Saved data entries
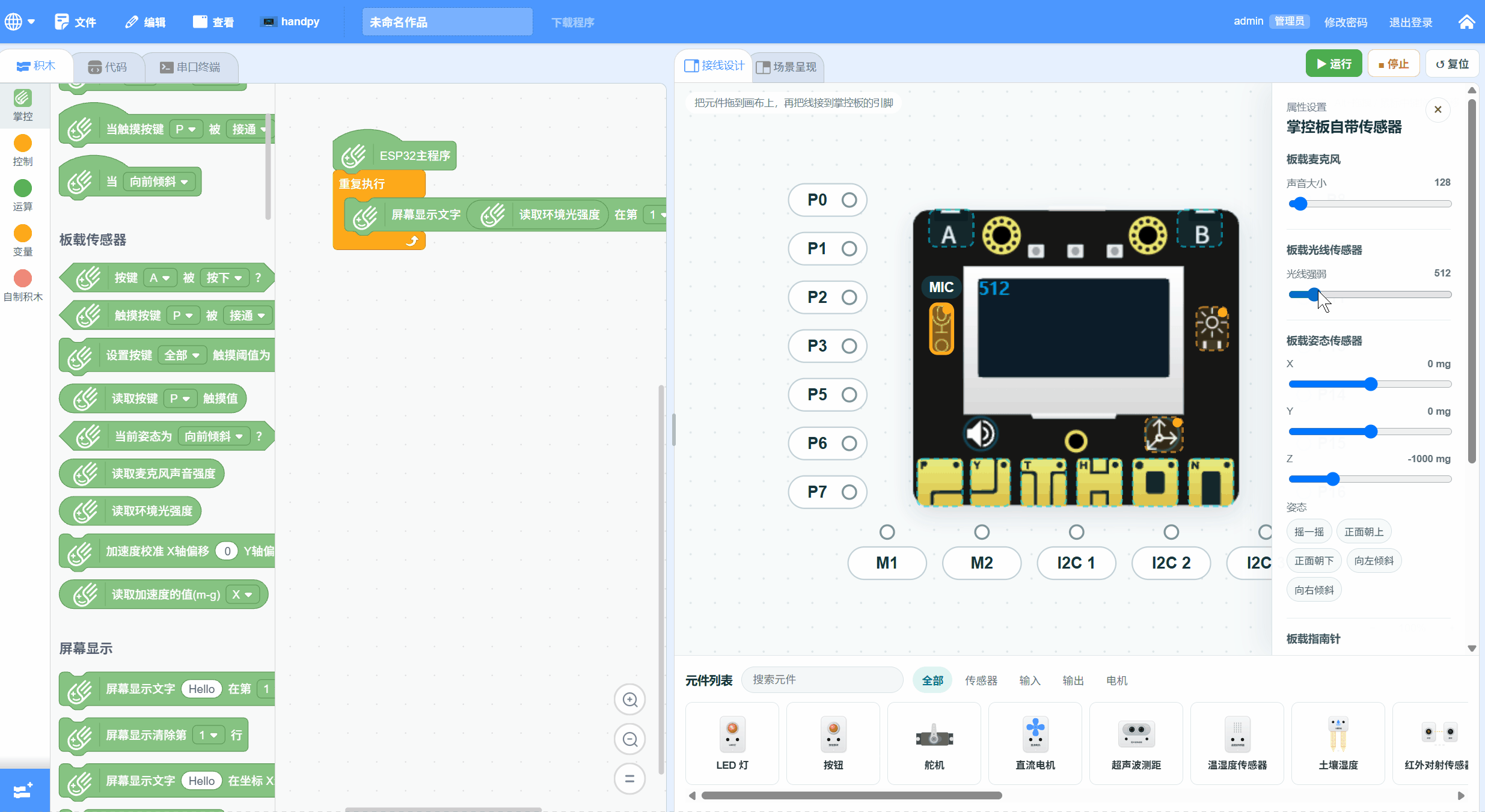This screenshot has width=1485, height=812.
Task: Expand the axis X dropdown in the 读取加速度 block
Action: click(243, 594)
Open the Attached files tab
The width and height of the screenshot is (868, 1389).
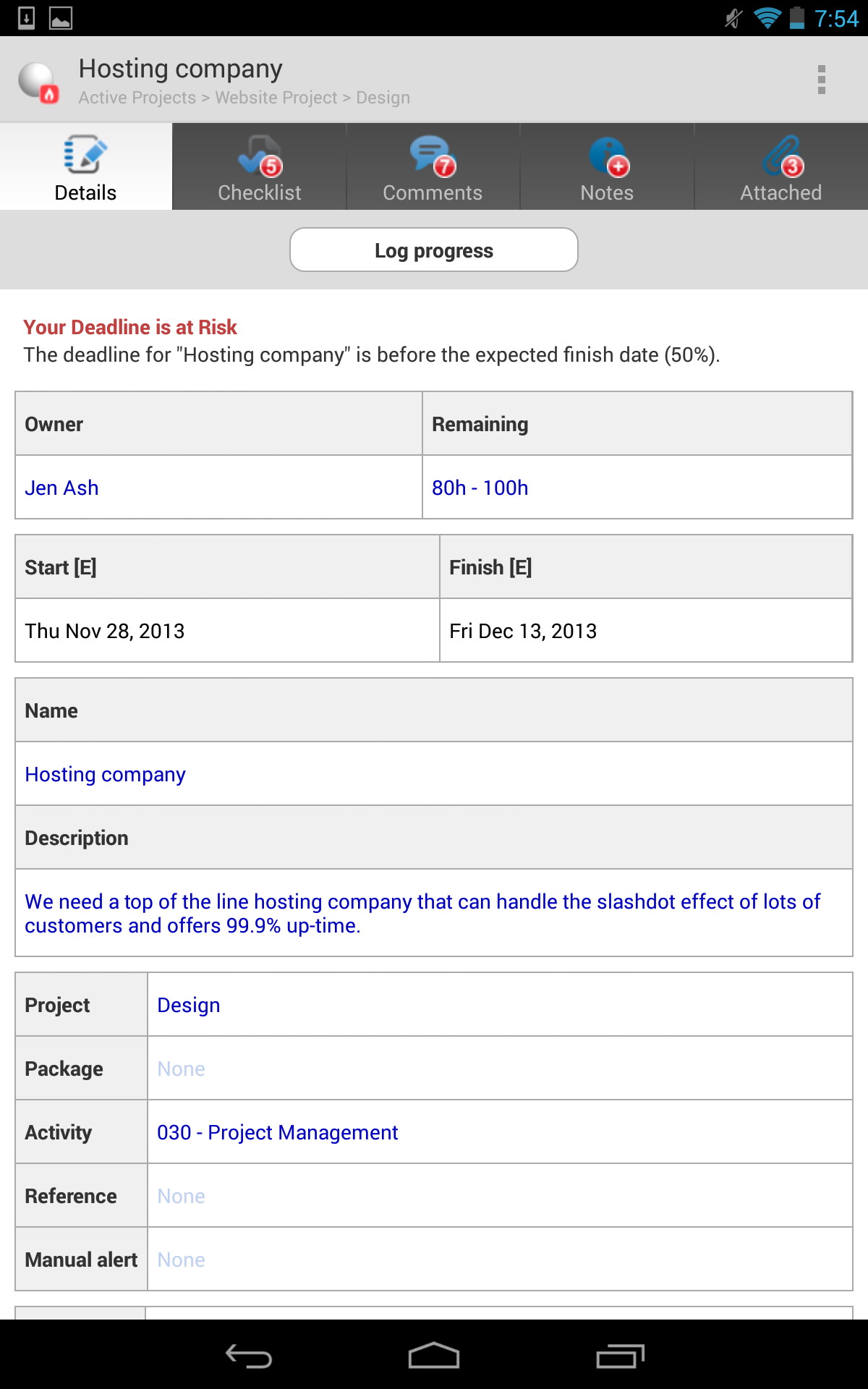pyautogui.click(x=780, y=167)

• _Your task_: Print, without pictures, exactly the lines from the one containing "The width and" through the final line of the records above.

• _Written reply_:
The width and height of the screenshot is (868, 1389).
pyautogui.click(x=780, y=167)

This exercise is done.